Health chiefs will today make their decision on proposals to replace three wards at the hospital with extra beds at Woodlands Hospital in Little Hulton.

Greater Manchester West Mental Health NHS Foundation Trust (GMW) wants fewer people to be admitted to mental health wards and instead receive care in their homes.

The shake-up will mean home care can be provided seven days a week in Bolton rather than five, thanks to a £560,000 investment in Bolton’s services.

Campaigners from Bolton Save Our Health Service will gather outside the Friends Meeting House ahead of the NHS Bolton Clinical Commisioning Group’s (CCG) board meeting where directors will decide whether to approve GMW’s plans.

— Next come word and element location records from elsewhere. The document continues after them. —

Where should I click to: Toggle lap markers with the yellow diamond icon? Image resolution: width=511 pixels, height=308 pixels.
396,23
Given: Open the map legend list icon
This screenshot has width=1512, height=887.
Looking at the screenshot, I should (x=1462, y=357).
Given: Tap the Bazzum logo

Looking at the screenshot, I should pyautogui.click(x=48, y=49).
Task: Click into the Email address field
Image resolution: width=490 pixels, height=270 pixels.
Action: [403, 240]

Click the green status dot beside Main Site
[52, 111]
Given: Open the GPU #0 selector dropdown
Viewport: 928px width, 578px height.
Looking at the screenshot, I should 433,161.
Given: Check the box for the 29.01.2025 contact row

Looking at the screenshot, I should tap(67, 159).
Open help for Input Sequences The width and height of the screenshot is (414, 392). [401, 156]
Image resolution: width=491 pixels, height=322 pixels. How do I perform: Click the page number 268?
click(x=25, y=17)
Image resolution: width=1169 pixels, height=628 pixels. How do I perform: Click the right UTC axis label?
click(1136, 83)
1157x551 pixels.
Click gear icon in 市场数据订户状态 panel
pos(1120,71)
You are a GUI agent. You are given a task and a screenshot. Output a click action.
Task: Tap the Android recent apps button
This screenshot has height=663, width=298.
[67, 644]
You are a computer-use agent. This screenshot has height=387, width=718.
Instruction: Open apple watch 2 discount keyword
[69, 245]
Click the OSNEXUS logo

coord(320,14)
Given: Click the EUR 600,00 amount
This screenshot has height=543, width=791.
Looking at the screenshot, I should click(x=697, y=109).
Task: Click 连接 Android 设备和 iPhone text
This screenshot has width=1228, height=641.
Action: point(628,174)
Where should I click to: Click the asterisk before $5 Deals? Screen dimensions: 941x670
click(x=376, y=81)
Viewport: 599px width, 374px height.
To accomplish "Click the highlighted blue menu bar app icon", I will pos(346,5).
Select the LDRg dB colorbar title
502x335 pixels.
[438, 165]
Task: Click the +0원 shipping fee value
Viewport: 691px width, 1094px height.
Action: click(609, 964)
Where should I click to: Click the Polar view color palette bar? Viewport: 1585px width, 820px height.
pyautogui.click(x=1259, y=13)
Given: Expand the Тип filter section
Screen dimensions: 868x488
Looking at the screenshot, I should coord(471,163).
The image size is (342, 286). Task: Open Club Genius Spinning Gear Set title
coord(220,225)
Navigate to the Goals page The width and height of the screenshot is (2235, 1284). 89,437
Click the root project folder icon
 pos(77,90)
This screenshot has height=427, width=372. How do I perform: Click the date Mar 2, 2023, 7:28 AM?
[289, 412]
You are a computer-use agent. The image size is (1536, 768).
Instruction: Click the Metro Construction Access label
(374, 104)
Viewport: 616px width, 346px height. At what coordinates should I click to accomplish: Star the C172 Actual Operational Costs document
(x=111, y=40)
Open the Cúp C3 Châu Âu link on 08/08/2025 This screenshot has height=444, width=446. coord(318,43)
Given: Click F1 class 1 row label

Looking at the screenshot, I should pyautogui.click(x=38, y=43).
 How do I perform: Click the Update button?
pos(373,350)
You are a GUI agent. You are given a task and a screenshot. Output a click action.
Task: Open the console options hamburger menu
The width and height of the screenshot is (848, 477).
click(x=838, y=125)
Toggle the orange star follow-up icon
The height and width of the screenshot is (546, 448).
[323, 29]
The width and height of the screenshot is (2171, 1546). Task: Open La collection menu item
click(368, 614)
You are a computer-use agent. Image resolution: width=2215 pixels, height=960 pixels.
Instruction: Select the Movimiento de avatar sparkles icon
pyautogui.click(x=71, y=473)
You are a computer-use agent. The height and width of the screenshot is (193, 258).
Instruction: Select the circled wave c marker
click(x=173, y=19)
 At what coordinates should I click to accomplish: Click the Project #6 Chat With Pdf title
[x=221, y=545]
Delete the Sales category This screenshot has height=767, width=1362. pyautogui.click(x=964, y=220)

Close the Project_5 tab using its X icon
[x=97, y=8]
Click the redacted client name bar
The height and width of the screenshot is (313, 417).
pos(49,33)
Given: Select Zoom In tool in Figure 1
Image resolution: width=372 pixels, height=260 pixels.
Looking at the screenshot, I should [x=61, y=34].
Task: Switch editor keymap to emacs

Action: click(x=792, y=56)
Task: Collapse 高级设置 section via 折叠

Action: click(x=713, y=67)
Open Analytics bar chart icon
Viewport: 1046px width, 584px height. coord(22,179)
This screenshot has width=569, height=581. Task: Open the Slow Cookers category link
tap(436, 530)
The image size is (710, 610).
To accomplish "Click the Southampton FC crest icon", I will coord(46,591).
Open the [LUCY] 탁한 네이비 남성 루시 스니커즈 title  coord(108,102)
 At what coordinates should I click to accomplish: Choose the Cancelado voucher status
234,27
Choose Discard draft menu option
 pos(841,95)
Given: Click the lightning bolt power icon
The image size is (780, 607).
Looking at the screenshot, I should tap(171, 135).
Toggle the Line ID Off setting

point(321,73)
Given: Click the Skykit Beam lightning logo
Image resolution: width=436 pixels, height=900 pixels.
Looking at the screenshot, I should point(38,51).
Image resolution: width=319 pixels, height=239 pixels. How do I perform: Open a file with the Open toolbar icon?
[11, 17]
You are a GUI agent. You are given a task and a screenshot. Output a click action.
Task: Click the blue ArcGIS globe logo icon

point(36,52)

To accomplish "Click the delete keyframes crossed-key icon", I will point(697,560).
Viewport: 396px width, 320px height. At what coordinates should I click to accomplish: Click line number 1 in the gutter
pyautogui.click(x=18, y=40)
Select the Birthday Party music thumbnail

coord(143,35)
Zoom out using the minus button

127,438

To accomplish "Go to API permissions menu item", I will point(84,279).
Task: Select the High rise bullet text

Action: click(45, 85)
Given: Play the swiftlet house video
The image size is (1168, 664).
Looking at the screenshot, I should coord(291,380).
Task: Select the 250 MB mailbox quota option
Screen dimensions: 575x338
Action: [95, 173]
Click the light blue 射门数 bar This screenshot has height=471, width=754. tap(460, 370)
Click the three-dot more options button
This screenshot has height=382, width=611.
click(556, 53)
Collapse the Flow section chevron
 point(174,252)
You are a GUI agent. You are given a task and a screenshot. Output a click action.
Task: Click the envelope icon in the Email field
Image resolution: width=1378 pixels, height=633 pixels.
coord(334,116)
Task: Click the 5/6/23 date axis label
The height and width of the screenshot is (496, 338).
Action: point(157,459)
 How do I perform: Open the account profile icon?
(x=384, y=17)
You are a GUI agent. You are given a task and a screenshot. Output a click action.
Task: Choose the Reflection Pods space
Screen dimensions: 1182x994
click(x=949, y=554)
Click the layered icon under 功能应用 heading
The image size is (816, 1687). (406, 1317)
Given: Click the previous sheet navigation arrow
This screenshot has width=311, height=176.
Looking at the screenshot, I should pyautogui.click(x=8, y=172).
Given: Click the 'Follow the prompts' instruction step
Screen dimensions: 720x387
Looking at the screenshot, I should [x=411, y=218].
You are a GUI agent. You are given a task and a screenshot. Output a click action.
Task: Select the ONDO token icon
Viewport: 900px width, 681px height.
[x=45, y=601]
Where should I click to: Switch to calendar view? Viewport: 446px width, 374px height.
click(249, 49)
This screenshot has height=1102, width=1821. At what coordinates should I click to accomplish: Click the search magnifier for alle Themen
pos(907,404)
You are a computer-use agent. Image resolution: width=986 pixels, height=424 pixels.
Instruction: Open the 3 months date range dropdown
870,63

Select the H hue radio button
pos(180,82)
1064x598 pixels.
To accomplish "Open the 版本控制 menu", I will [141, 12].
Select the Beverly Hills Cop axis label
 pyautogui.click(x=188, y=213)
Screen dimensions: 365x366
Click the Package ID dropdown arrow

Critics are worried about the reduced bed capacity, staffing levels in the new community service and the risk of patients being sent to other parts of the UK for hospital care.

Karen Reissmann, secretary, Bolton Save our Health Service campaign, said: “We have serious concerns that the proposed cuts will leave vulnerable patients without the services or beds they need at a time of crisis.

“The questions that were asked in the consultation were dishonest.

“If you ask people if they want to be cared for in their own home with the expansion of a community service, of course they will say yes. But if you asked them if they wanted hospital beds to be reduced, they would say no.”

Yet the CCG and GMW have defended the consultation.

Su Long, chief officer, said: “We used a range of methods to seek people’s views from online surveys to meetings where people asked questions to doctors and managers on the plans. We received over 150 comments and these have all been considered in our report being presented to board.”